*** Records for this task ***

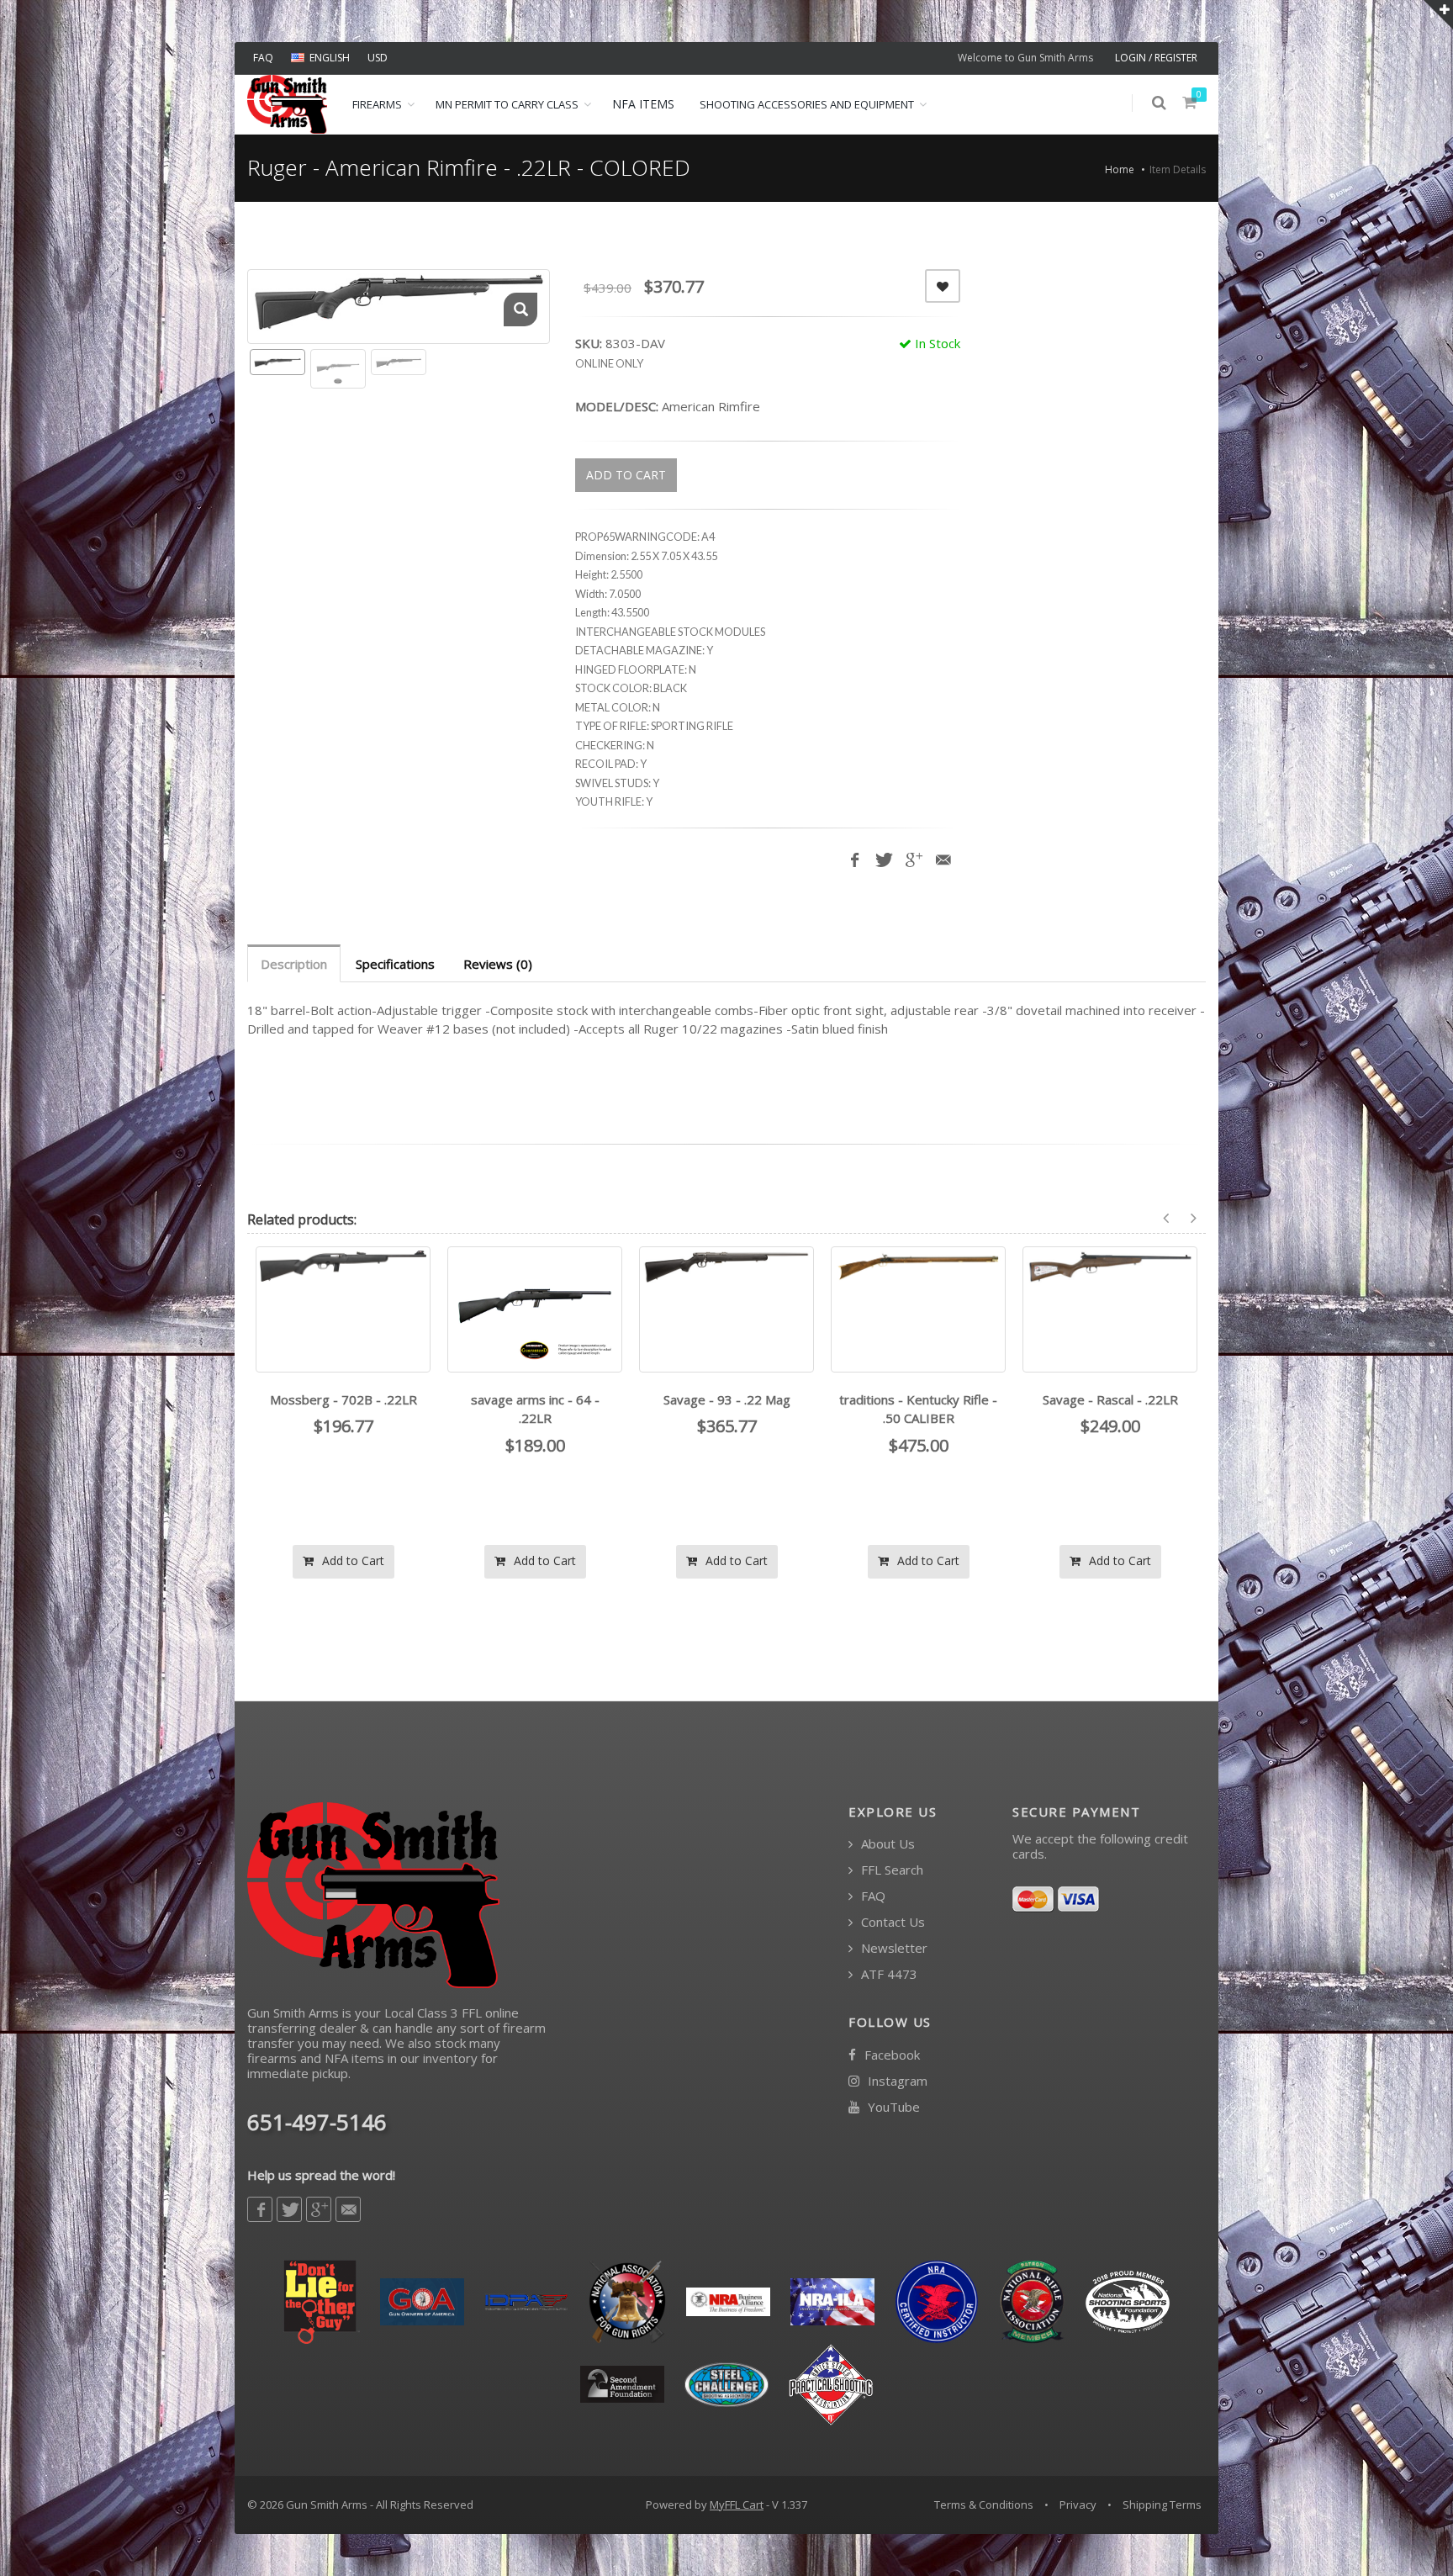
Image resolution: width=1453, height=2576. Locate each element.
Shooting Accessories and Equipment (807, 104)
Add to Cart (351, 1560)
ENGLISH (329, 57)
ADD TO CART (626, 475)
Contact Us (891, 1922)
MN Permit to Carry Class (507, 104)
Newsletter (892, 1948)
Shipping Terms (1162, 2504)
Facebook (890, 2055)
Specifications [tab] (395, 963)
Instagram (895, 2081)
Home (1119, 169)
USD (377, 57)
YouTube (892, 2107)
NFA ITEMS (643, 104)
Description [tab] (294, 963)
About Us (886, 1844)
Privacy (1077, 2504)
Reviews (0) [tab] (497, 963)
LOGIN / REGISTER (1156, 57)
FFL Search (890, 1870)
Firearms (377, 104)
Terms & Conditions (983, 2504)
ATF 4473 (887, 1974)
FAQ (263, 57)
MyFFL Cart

*** End of Records for this task ***

Description of the task
Could the listing above be transcribed exactly, with the pictures left out?

Solved exercise
Image resolution: width=1453, height=2576. Locate each element.
Shooting Accessories and Equipment (807, 104)
Add to Cart (351, 1560)
ENGLISH (329, 57)
ADD TO CART (626, 475)
Contact Us (891, 1922)
MN Permit to Carry Class (507, 104)
Newsletter (892, 1948)
Shipping Terms (1162, 2504)
Facebook (890, 2055)
Specifications [tab] (395, 963)
Instagram (895, 2081)
Home (1119, 169)
USD (377, 57)
YouTube (892, 2107)
NFA ITEMS (643, 104)
Description [tab] (294, 963)
About Us (886, 1844)
Privacy (1077, 2504)
Reviews (0) [tab] (497, 963)
LOGIN / REGISTER (1156, 57)
FFL Search (890, 1870)
Firearms (377, 104)
Terms & Conditions (983, 2504)
ATF 4473 (887, 1974)
FAQ (263, 57)
MyFFL Cart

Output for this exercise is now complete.